Artikel 67 §1 van de arbeidsovereenkomstenwet bepaalt :
De arbeidsovereenkomst kan een beding van proeftijd bevatten. Op straffe van nietigheid moet dat beding voor iedere bediende afzonderlijk schriftelijk worden vastgesteld, uiterlijk op het tijdstip waarop de bediende in dienst treedt.
De verwijzing naar de indiensttreding houdt in dat het uitoefenen van een zelfde functie voor de werkgever maar kan gelden als bezwaar voor een proefbeding, wanneer het gaat over een indiensttreding bij dezelfde werkgever.

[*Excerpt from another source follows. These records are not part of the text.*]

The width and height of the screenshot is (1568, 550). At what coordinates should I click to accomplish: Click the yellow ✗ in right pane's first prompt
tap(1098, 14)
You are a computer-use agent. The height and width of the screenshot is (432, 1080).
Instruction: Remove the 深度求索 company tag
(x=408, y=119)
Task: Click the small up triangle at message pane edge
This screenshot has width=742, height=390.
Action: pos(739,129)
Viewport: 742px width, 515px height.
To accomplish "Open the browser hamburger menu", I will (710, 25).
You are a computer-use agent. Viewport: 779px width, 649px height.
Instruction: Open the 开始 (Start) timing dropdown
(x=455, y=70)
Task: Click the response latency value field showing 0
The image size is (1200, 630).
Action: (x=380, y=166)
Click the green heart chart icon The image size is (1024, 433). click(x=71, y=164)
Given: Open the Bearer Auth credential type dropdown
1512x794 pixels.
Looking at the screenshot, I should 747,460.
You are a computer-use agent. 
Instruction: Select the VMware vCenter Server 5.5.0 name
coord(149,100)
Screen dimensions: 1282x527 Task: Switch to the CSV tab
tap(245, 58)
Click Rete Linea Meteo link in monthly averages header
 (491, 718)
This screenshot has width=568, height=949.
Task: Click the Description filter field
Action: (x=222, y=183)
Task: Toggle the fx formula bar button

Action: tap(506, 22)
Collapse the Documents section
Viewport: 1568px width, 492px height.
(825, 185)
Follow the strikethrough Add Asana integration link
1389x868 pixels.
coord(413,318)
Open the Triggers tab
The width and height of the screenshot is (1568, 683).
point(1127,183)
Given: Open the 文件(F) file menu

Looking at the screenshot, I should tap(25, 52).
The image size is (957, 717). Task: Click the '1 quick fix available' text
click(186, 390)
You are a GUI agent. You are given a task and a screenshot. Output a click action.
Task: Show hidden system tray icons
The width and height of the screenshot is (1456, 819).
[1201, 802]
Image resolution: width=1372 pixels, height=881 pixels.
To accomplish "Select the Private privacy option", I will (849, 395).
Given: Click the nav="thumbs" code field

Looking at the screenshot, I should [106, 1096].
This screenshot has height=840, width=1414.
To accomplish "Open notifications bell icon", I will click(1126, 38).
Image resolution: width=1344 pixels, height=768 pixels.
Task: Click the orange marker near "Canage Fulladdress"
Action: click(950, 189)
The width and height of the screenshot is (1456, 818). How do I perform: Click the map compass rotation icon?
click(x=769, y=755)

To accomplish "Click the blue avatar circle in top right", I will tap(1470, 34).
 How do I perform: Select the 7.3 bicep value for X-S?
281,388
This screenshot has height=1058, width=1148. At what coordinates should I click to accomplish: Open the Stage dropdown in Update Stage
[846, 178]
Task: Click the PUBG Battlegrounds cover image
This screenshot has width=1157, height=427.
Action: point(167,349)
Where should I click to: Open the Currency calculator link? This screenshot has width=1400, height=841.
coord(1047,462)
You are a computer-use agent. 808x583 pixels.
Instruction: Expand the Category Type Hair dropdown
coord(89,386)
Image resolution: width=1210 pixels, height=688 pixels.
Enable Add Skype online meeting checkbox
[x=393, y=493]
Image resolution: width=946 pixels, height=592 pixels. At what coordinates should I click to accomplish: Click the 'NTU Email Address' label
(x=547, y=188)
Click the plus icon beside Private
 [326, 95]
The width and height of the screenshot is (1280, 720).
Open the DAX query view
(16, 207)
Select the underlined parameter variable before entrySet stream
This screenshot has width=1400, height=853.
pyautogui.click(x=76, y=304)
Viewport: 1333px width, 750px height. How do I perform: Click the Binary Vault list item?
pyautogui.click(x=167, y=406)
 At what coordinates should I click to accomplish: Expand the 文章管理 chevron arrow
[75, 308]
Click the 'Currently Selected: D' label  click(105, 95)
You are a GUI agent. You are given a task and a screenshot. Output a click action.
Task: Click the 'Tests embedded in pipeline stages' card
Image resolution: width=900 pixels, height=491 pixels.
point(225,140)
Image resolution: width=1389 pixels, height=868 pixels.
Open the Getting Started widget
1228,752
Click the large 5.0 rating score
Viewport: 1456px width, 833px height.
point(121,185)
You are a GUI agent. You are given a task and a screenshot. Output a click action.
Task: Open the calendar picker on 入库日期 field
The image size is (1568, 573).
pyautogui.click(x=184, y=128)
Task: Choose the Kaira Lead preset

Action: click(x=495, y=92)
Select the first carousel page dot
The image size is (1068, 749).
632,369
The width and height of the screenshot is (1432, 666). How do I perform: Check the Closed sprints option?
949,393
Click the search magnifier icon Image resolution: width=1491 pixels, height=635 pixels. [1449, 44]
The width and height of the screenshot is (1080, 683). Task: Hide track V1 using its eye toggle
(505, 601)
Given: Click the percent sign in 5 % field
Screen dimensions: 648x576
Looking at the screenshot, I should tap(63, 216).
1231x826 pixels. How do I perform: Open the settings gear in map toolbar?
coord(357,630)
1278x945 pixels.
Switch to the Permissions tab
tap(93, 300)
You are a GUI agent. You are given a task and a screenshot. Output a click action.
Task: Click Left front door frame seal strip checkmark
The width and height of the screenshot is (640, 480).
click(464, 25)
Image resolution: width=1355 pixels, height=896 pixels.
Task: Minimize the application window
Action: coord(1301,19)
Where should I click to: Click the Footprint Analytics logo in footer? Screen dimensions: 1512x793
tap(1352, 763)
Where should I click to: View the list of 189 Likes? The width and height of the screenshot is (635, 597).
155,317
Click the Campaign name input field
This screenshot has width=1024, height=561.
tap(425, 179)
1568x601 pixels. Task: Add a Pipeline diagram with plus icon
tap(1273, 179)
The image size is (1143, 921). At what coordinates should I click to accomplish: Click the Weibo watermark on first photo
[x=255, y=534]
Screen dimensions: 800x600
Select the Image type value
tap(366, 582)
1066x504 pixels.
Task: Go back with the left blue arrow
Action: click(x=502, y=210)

Bij uitzendarbeid wordt weliswaar een deel van het werkgeversgezag uitgeoefend door de gebruiker, maar het werkgeverschap komt toe aan het uitzendbureau, daar de arbeidsovereenkomst tussen uitzendkracht en uitzendbureau wordt afgesloten.
Ongeacht de complementariteit vanuit het oogpunt van de uit te oefenen werkzaamheid, vormen een uitzendbureau en de gebruiker niet dezelfde economische exploitatie-eenheid, omdat uitzendarbeid essentieel gericht is op een tijdelijke tewerkstelling; in deze zaak was de duur van de uitzendarbeid bovendien korter dan de toegelaten duur van een proefperiode, zodat hier op geen enkele wijze kan worden voorgehouden dat de finaliteit van een proefbeding in het gedrang zou zijn gebracht.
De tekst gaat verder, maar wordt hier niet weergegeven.